Em seu lançamento, muito se alardeou a trama, que começava com uma deepfake sofrida pela protagonista Brisa (Lucy Alves). Considerando o currículo de Glória Perez, esperava-se que a autora armasse uma ampla discussão sobre o tema, seus malefícios e consequências para a sociedade, principalmente por causa do atual momento, em que fake news são fartamente usadas para fins políticos.
A expectativa era de que Glória usasse sua história para levantar alguma campanha de conscientização, como já visto com outras temáticas de interesse social abordadas em sua obra. Ou que a abordagem servisse, ao menos, para alertar e informar o público.
Porém, o tema foi tratado de maneira rasa, superficial, insuficiente. Pior: como se fosse uma brincadeira de adolescente – algo até irresponsável ante os tempos que vivemos.
Em menos de um mês, a abordagem sumiu da trama, diluindo-se nas idas e vindas de Brisa, em uma história pouco coerente. O que parecia ser o fio condutor da novela deu lugar a um quadrilátero amoroso e à luta da protagonista pela guarda do filho. No fundo, esta era a história que a autora queria contar, apesar de embrulhada em uma embalagem bem mais interessante.
Em meu texto sobre a estreia da novela, comparei o que sabia até então com as duas últimas tramas da autora. Considerando o apelo popular que despertava, Travessia parecia estar mais para Salve Jorge (2012-2013) do que para A Força do Querer (2017).
Passado um mês, concluo que a novela precisa melhorar muito para se equiparar à questionável Salve Jorge. Os furos de roteiro e as viagens estapafúrdias continuam, mas sem o apelo popular e os personagens carismáticos que Salve Jorge trazia (mesmo com a volta de Donelô, Stenio e Creuza).
Elenco pouco à vontade
O elenco de Travessia é bom. Porém, há algo na direção, influenciado pelo texto da autora, que faz os atores parecerem pouco à vontade, para dizer o mínimo. Rodrigo Lombardi, Chay Suede, Marcos Caruso, Drica Moraes, ninguém está em sua melhor forma. Lucy Alves, coitada, parece nadar e morrer na praia. A personagem pouco ajuda.
É triste ver nomes como Alessandra Negrini, Bel Kutner e Betty Gofman em personagens tão aquém de suas capacidades. Humberto Martins repete o tipo que já viveu várias vezes, só que agora com cara de cachorro que caiu da mudança.
Cássia Kis está bem, acho que Cidália é isso mesmo. Gosto de Vanessa Giácomo e de Indira Nascimento. Ana Lúcia Torre é ótima sempre. Fora os citados, ninguém mais é digno de nota.

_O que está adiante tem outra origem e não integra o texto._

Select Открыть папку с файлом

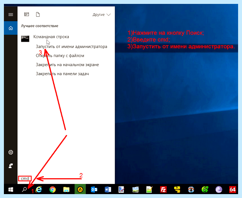[60, 56]
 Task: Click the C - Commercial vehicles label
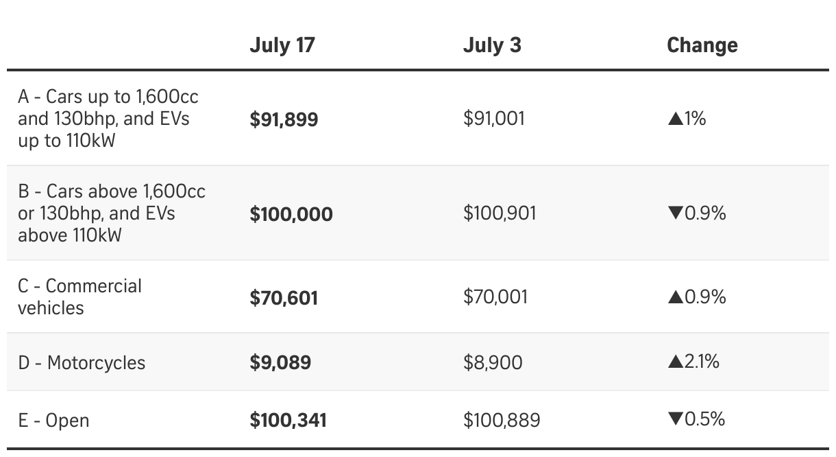point(79,296)
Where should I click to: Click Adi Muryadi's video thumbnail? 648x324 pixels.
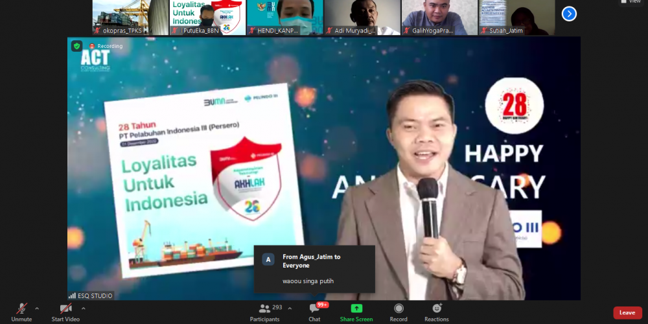[x=362, y=17]
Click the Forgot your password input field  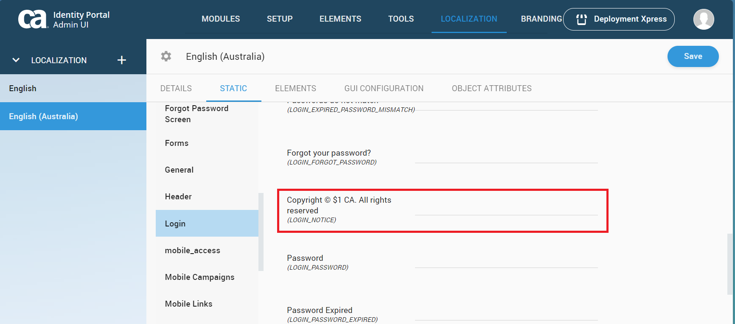click(506, 157)
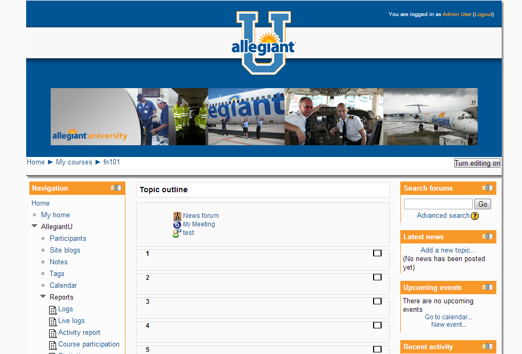Toggle the show-only box for topic 3
Viewport: 522px width, 354px height.
tap(377, 301)
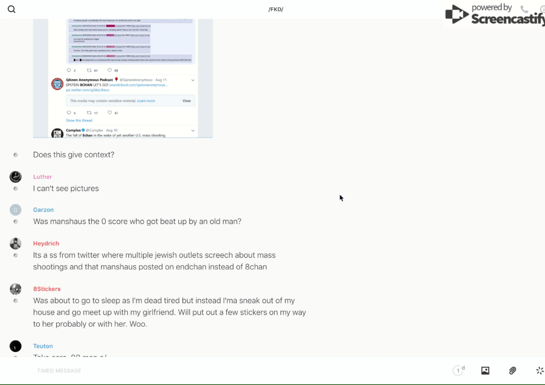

O diretor Mauro Mendonça Filho é famoso por tirar leite de pedra, dar dignidade a textos que exigem muito de diretores e atores, vide O Outro Lado do Paraíso (2017-2018), de Walcyr Carrasco. Contudo, em Travessia, tampouco parece haver essa disposição.
Bastidores conturbados
A crise da novela é potencializada por seus bastidores, que geraram uma grande má vontade do público com a produção. A começar pela escalação da influencer Jade Picon. Problema algum a garota participar de uma novela. Sabemos que Jade interpreta ela mesma, faz de conta que tem outra vida tomando atitudes guiadas por um texto.
A questão é o peso de uma personagem importante nas mãos de uma pessoa sem o menor preparo e cacife para tamanha responsabilidade. Por que não ter começado com uma personagem menor?
Outro pomo da discórdia é Cássia Kis. Já antes da estreia, circulavam notícias sobre o assédio da atriz a colegas de elenco por causa de suas ideias políticas e religiosas. A fala homofóbica em uma entrevista na internet desencadeou uma série de protestos, inclusive de atores da Globo junto ao compliance da emissora.
A situação piorou ainda mais com a participação acintosa da atriz em manifestações antidemocráticas. A Globo está sendo cobrada de todos os lados por um posicionamento mais severo em relação a Cássia Kis, afinal, a atriz está no ar e seu comportamento fere as diretrizes da emissora, famosa por ter punido outros profissionais em situações equivalentes.
Cássia já afirmou que Travessia é sua última novela. Contudo, o destino da atriz antes do término deste trabalho tem fomentado mais curiosidade da audiência do que saber se Brisa fica com Ari ou Oto.